TDM 20200: Project 3 — 2023

Motivation: Web scraping takes practice, and it is important to work through a variety of common tasks in order to know how to handle those tasks when you next run into them. In this project, we will use a variety of scraping tools in order to scrape data from zillow.com.

Context: In the previous project, we got our first taste at actually scraping data from a website, and using a parser to extract the information we were interested in. In this project, we will introduce some tasks that will require you to use a tool that let’s you interact with a browser, selenium.

Scope: python, web scraping, selenium

Learning Objectives
  • Review and summarize the differences between XML and HTML/CSV.

  • Use the requests package to scrape a web page.

  • Use the lxml package to filter and parse data from a scraped web page.

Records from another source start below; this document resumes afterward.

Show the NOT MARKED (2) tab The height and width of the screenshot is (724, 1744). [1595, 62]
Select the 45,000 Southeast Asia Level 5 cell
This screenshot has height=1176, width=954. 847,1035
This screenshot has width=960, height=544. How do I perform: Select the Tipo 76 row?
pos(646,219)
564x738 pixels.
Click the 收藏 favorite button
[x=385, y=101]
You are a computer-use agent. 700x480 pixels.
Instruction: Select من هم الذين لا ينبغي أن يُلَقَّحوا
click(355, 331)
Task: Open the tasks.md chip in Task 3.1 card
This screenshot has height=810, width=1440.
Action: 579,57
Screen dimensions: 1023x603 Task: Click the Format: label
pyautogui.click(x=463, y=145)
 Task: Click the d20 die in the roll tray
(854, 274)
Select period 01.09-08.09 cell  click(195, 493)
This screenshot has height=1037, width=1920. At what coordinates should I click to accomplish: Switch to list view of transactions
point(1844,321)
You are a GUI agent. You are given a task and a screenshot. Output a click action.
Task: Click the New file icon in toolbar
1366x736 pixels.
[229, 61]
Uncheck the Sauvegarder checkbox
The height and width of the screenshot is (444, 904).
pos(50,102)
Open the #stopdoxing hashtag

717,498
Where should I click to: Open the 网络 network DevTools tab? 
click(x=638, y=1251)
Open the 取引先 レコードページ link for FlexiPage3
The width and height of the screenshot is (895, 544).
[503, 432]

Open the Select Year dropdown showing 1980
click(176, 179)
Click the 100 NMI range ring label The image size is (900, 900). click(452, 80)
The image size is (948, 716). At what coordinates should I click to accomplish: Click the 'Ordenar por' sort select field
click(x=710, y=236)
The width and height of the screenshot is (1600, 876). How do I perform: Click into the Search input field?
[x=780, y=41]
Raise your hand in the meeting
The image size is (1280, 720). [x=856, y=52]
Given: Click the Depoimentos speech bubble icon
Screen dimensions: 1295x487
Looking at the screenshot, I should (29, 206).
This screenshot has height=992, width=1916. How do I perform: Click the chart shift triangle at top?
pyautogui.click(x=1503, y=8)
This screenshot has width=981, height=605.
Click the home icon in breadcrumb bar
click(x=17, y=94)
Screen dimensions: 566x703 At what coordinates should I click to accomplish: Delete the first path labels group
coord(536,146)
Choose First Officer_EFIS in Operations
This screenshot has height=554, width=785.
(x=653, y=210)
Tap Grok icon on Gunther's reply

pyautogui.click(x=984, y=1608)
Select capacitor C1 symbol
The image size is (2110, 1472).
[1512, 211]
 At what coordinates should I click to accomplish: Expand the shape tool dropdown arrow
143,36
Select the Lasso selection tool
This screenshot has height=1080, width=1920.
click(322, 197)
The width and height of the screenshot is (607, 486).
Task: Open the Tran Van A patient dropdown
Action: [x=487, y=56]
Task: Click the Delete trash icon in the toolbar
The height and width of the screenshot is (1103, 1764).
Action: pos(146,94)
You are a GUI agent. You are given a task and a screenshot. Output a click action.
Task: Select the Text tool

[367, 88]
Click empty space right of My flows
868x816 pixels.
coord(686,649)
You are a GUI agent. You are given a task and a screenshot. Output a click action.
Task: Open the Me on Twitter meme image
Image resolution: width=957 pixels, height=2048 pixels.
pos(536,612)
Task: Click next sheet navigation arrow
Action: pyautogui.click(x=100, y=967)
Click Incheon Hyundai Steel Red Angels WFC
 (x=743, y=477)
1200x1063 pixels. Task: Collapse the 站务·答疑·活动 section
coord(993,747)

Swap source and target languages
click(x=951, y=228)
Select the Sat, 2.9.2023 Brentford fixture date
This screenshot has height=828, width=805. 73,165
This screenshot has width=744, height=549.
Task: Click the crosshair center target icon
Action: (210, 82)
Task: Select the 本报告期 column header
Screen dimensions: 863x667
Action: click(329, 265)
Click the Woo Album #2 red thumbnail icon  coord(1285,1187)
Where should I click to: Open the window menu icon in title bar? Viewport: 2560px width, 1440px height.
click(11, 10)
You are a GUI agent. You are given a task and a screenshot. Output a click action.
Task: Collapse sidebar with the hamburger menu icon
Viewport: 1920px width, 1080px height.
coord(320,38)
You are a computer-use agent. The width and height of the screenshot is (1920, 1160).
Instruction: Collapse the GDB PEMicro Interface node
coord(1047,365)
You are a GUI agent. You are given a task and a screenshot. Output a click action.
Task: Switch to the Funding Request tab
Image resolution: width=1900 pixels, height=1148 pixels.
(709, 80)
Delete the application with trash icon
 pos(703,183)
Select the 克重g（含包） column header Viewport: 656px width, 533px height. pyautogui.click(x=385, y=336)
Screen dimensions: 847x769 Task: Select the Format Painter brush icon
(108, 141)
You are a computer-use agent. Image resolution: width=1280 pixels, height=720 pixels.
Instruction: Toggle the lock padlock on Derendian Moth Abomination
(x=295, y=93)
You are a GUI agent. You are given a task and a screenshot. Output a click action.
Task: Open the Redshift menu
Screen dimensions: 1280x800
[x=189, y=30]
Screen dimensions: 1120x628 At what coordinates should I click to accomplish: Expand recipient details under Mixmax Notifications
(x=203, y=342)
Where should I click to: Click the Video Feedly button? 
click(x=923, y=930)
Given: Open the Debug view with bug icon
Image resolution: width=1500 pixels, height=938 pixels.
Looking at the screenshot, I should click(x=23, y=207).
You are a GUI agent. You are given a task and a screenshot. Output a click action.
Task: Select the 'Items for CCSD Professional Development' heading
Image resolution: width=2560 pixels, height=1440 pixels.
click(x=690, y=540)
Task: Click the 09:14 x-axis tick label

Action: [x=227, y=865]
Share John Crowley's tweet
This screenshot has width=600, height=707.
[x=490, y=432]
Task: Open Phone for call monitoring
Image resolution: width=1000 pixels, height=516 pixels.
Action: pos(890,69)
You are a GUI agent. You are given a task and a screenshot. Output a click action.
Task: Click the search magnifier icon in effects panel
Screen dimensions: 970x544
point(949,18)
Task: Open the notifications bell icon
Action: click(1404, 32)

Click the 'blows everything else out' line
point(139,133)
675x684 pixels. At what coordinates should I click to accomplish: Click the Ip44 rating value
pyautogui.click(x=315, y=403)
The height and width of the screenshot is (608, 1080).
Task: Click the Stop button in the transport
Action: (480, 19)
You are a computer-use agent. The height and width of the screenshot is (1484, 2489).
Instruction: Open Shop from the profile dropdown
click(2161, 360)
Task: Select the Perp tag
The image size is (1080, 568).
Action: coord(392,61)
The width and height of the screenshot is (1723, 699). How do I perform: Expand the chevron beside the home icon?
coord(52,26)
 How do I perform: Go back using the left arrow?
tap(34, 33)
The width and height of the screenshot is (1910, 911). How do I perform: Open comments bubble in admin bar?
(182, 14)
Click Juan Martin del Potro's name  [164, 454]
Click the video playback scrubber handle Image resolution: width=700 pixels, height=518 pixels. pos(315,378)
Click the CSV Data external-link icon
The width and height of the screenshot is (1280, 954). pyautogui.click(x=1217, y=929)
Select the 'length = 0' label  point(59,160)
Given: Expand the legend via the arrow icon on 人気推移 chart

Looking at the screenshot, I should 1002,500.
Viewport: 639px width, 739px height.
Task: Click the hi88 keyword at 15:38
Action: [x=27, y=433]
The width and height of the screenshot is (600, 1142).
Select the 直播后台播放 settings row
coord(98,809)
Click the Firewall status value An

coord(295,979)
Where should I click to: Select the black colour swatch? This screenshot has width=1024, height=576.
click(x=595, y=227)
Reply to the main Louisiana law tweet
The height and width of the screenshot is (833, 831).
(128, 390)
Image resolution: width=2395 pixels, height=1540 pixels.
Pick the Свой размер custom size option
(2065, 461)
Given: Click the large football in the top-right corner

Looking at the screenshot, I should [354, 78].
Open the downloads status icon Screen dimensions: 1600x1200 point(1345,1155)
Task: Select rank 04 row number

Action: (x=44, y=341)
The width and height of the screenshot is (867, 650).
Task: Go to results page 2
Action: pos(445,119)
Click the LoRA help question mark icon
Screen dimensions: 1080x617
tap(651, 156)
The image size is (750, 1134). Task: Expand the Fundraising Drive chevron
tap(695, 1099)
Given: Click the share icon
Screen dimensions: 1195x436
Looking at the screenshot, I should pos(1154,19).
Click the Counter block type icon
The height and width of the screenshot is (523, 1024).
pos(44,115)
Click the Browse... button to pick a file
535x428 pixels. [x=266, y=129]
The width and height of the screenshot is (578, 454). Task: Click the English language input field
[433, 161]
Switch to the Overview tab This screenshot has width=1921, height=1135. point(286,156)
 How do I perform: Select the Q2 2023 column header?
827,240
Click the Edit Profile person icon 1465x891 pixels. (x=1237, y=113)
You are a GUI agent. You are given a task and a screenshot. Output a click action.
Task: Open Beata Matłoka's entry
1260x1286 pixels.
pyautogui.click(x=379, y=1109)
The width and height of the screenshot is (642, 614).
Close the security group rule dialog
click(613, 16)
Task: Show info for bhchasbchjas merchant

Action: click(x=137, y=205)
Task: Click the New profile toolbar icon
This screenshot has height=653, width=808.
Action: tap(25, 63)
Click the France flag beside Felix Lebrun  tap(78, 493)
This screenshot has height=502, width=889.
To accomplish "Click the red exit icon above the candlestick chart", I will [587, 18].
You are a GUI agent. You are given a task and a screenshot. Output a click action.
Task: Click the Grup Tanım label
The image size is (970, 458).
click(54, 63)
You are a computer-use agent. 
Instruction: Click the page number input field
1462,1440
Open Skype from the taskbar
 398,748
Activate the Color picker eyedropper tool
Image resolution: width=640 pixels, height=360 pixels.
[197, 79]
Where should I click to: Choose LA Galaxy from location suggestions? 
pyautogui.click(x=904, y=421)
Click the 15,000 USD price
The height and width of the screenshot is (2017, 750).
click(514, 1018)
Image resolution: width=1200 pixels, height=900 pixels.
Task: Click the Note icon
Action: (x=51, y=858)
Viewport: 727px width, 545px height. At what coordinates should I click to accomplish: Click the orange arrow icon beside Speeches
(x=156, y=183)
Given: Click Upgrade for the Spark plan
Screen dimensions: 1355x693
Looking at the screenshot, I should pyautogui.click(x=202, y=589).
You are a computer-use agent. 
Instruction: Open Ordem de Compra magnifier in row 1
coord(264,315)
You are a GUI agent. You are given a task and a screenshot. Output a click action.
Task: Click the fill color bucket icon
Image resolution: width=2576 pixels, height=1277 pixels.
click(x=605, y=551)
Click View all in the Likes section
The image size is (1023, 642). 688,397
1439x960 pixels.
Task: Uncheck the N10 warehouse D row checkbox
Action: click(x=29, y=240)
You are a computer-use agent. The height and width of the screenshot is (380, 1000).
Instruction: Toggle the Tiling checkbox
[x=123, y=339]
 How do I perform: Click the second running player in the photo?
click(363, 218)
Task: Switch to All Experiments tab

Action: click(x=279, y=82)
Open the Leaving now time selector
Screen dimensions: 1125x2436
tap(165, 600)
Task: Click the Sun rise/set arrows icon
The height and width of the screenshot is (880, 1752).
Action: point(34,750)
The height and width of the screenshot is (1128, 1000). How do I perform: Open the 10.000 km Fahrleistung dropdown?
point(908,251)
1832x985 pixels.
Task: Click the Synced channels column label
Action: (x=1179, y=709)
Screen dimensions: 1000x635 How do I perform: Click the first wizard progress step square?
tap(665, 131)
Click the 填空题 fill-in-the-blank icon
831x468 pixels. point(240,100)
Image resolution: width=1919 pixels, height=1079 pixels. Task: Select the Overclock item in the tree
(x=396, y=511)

  • Use selenium to interact with a browser in order to get a web page to a desired state for scraping.

Make sure to read about, and use the template found here, and the important information about projects submissions here.

Questions

Question 1

Pop open a browser and visit zillow.com. Many websites have a similar interface — a bold and centered search bar for a user to interact with.

First, in your browser, type in 32607 into the search bar and press enter/return. There are two possible outcomes of this search, depending on the computer you are using and whether or not you’ve been browsing zillow. The first is your search results. The second a page where the user is asked to select which type of listing they would like to see.

This second option may or may not consistently pop up. For this reason, we’ve included the relevant HTML below, for your convenience.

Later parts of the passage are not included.